▶ What to produce:
Your task is to transcribe all the entries exactly, excluding pictures.
=-=-=
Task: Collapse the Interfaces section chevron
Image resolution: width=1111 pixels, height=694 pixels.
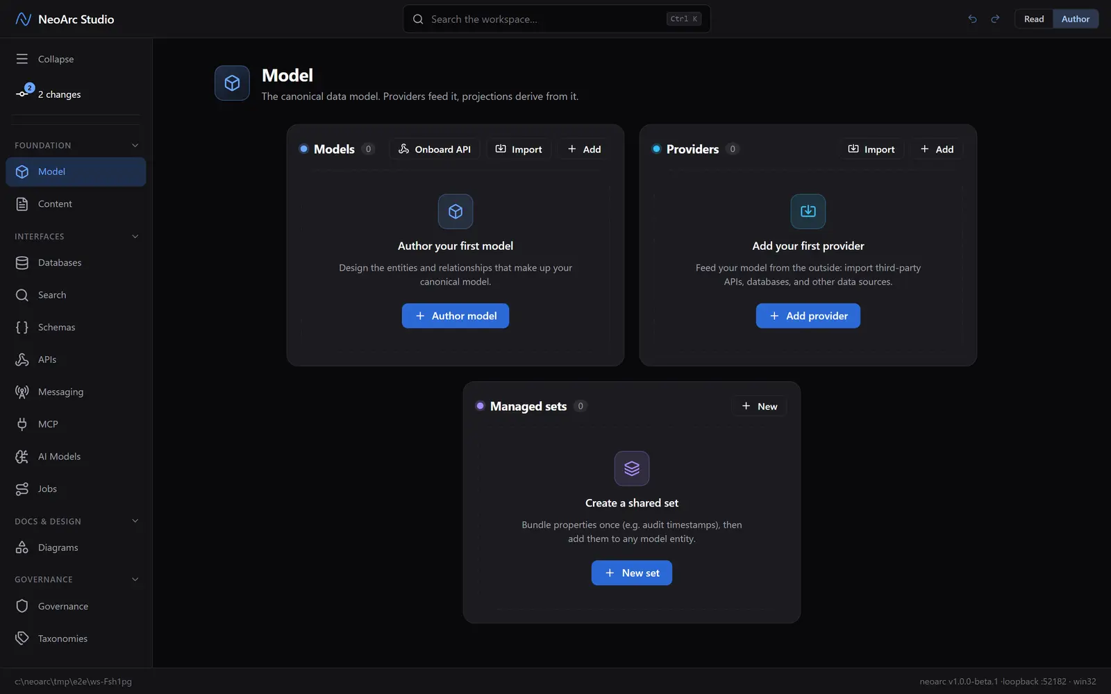Action: (135, 237)
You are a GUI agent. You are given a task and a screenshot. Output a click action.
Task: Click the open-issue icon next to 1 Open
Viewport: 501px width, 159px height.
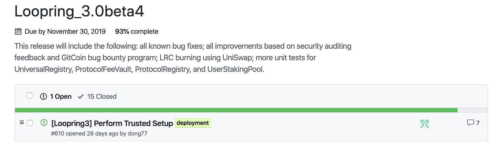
=-=-=
▶ Exercise solution:
Task: Collapse the Interfaces section chevron
Image resolution: width=1111 pixels, height=694 pixels.
Action: (135, 237)
You are a GUI agent. You are given a task and a screenshot. Output a click action.
Task: Click the open-issue icon next to 1 Open
Viewport: 501px width, 159px height.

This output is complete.